## Required task a
In the text on TCP client-server communication using sockets, what is the fourth step of the server-side algorithm?

## Selected text
Implementation of TCP Client-Server Communication using Sockets

 

Experiment 

Implementation of TCP Client-Server Communication using Sockets

Aim

To implement a simple TCP client-server program using sockets and demonstrate communication between them.

Objective

  • To understand the concept of socket programming
  • To learn how TCP ensures reliable communication
  • To establish communication between client and server processes

Theory

What is a Socket?

A socket is an endpoint for communication between two machines over a network. It allows processes to send and receive data.

What is TCP?

Transmission Control Protocol (TCP) is a connection-oriented protocol that:

  • Ensures reliable data transfer
  • Guarantees data delivery in order
  • Performs error checking and retransmission

Client-Server Model

  • Server waits for incoming requests
  • Client initiates communication
  • Communication happens via:
    • IP Address
    • Port Number

Working of TCP Communication

  1. Server creates a socket
  2. Server binds it to an IP and port
  3. Server listens for connections
  4. Client creates a socket and connects to server
  5. Data exchange happens
  6. Connection is closed

Algorithm

Server Side

  1. Create socket
  2. Bind socket to IP and port
  3. Listen for connections
  4. Accept client connection
  5. Receive message from client
  6. Send response
  7. Close connection

Client Side

  1. Create socket
  2. Connect to server
  3. Send message
  4. Receive response
  5. Close connection

Socket Programming in C

Socket programming provides an interface to communicate between processes over a network using system calls.

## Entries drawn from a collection
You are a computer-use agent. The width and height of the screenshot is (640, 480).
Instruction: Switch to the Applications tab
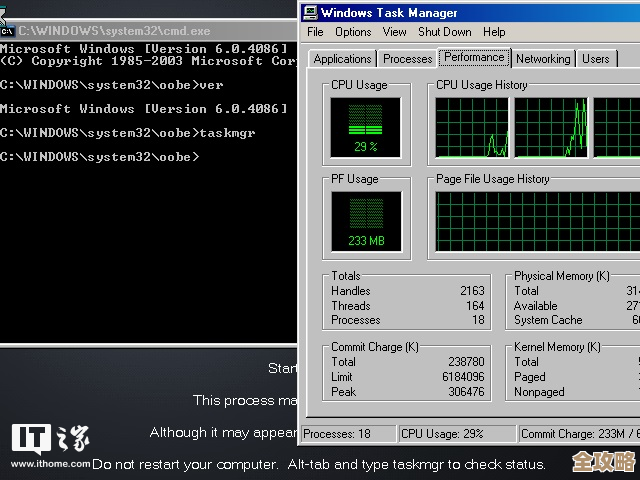tap(342, 59)
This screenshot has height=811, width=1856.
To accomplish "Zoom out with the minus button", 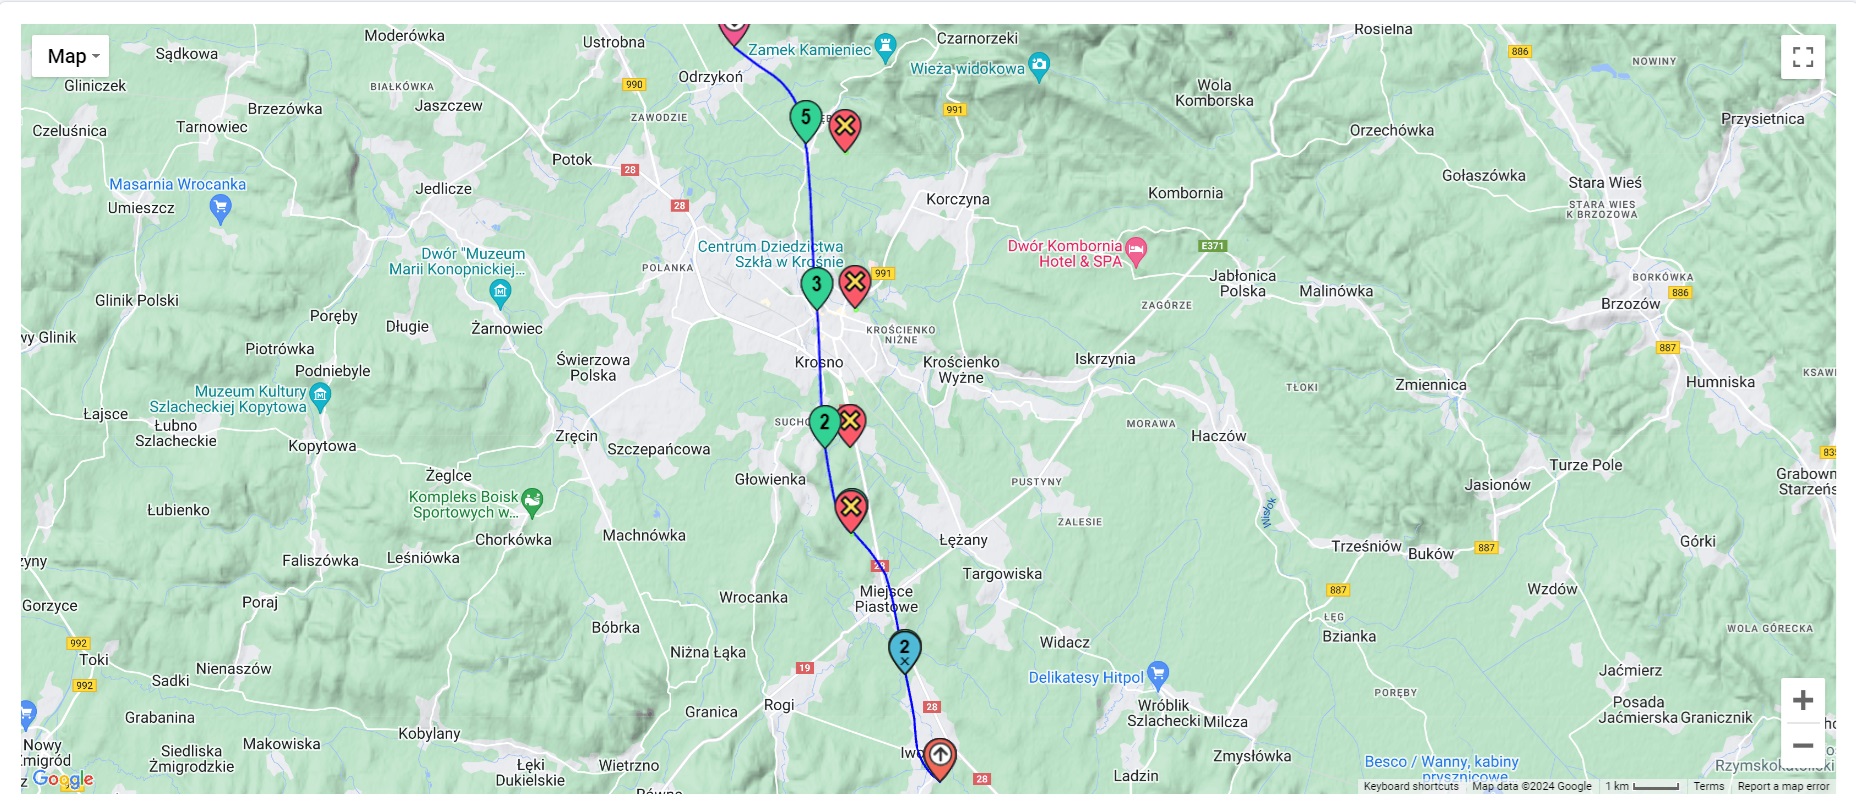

## Required task b
Copy the rows from the line that contains "This screenshot has height=811, width=1856." through the last line of the rows, including both ends, and leave the pictures out of your copy.

## Exercise answer a
Accept client connection.

## Exercise answer b
This screenshot has height=811, width=1856.
To accomplish "Zoom out with the minus button", 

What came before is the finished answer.